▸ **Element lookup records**
----
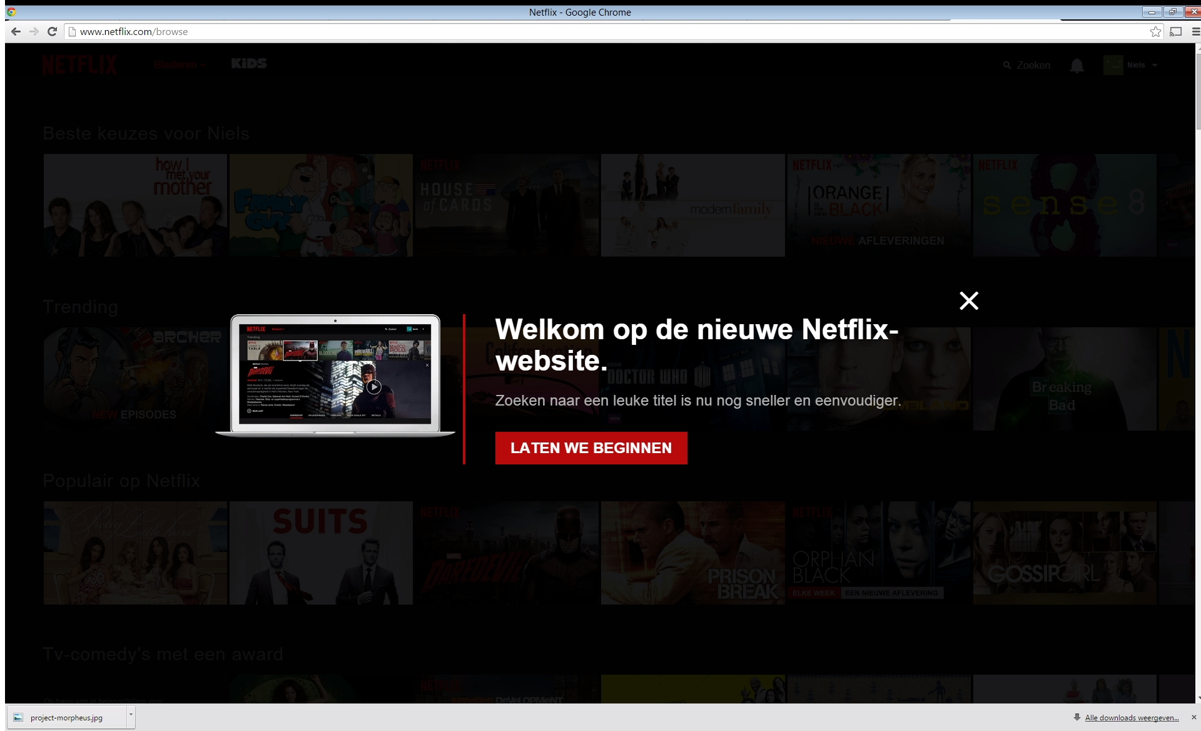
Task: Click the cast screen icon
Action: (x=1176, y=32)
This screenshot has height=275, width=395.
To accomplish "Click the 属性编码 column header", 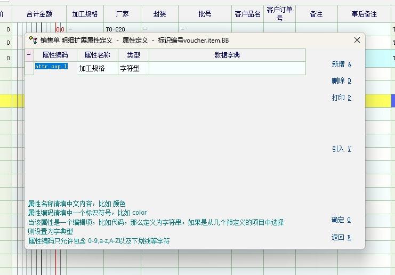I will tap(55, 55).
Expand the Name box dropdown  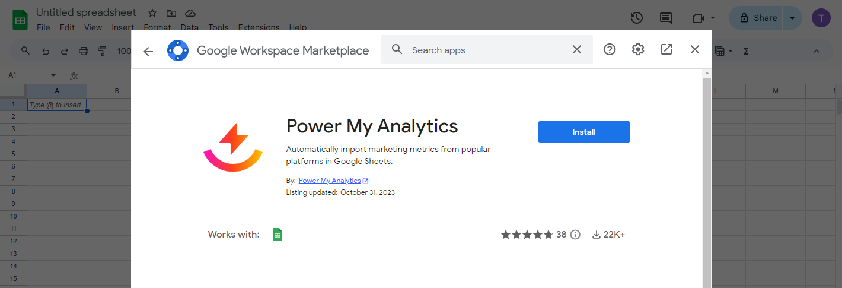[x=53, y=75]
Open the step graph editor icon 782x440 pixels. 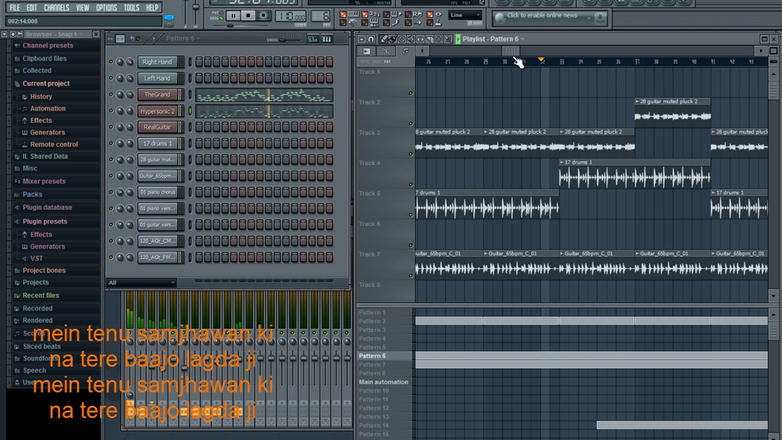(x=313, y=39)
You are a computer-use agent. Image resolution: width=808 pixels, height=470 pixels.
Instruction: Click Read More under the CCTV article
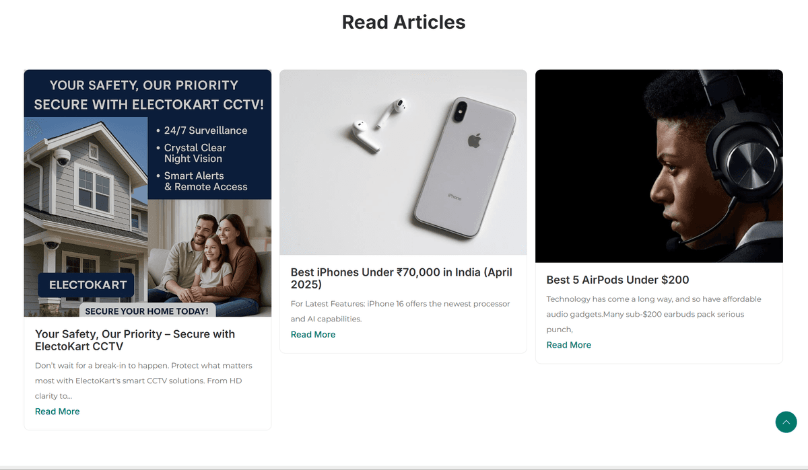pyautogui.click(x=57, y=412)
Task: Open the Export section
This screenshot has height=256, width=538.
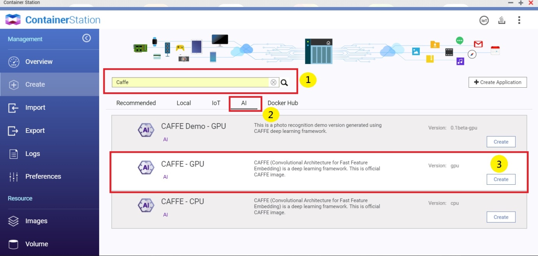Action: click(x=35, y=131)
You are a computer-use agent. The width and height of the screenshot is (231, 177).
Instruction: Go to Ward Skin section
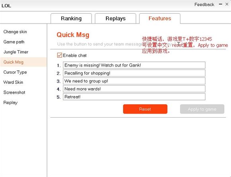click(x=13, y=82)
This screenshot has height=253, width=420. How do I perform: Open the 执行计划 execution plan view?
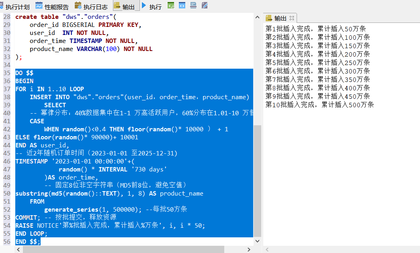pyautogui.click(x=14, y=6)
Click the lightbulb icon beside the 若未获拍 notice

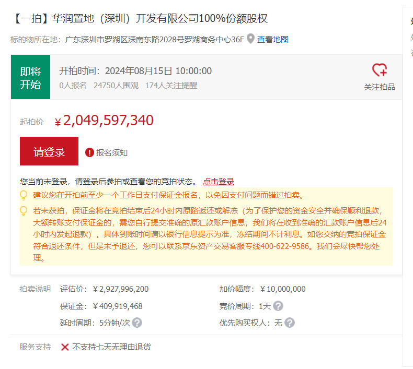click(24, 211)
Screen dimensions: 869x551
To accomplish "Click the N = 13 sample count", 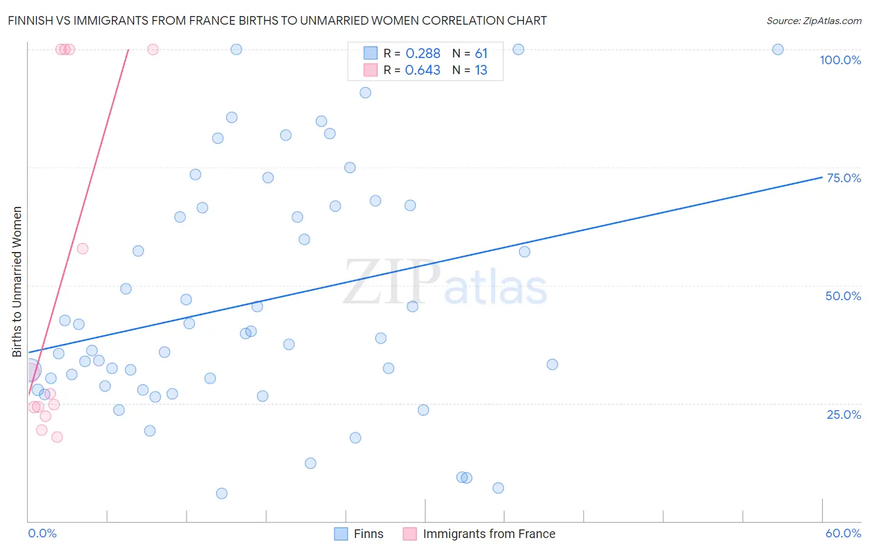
----
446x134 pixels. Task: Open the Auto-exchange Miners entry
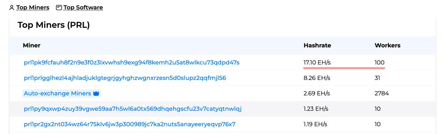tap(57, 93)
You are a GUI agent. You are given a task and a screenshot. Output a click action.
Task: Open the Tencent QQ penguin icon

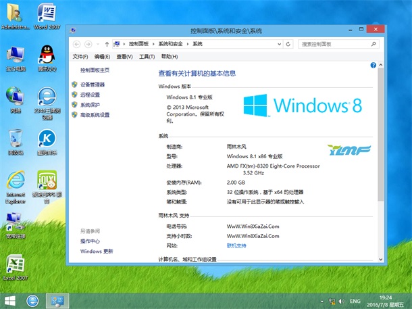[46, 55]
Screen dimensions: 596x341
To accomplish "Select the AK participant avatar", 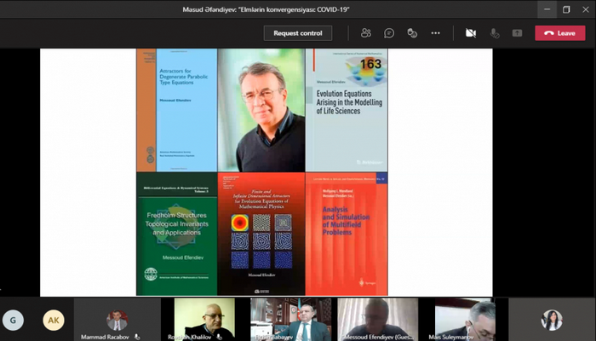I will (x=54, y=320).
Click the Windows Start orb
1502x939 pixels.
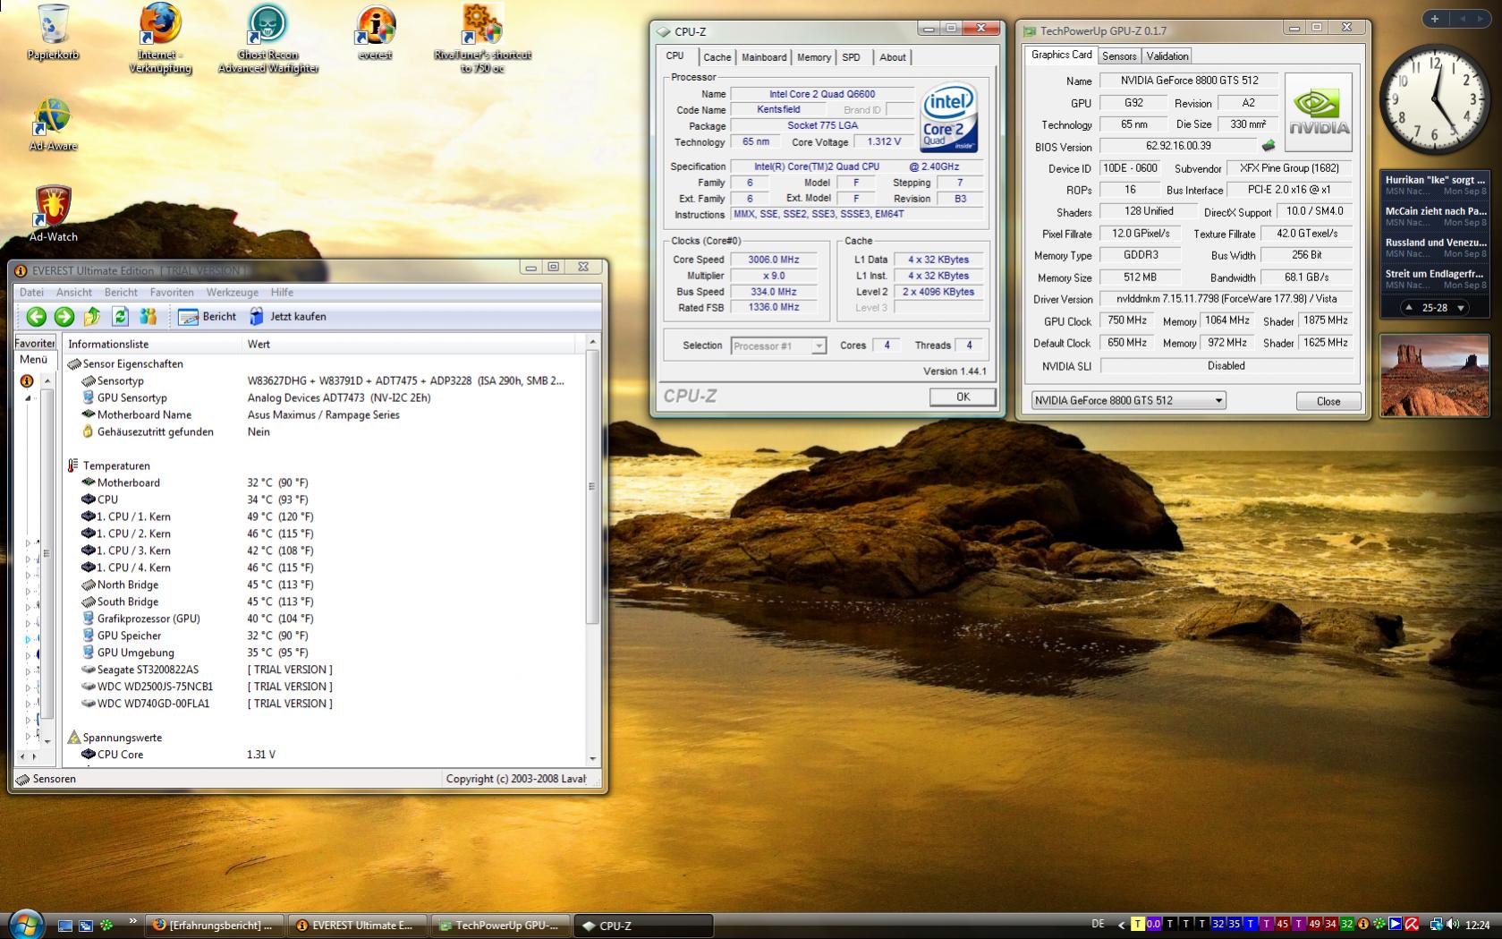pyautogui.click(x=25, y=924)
----
▸ **Short task**
Transcribe the lines running from the line with "This screenshot has height=253, width=420." up to and including the line with "N = 13 sample", without the pictures.

▸ **Reply to the task**
This screenshot has height=253, width=420. How do I perform: Open the 执行计划 execution plan view?
pyautogui.click(x=14, y=6)
Click the lightbulb icon beside the 若未获拍 notice

click(24, 211)
Screen dimensions: 869x551
To accomplish "Click the N = 13 sample count", 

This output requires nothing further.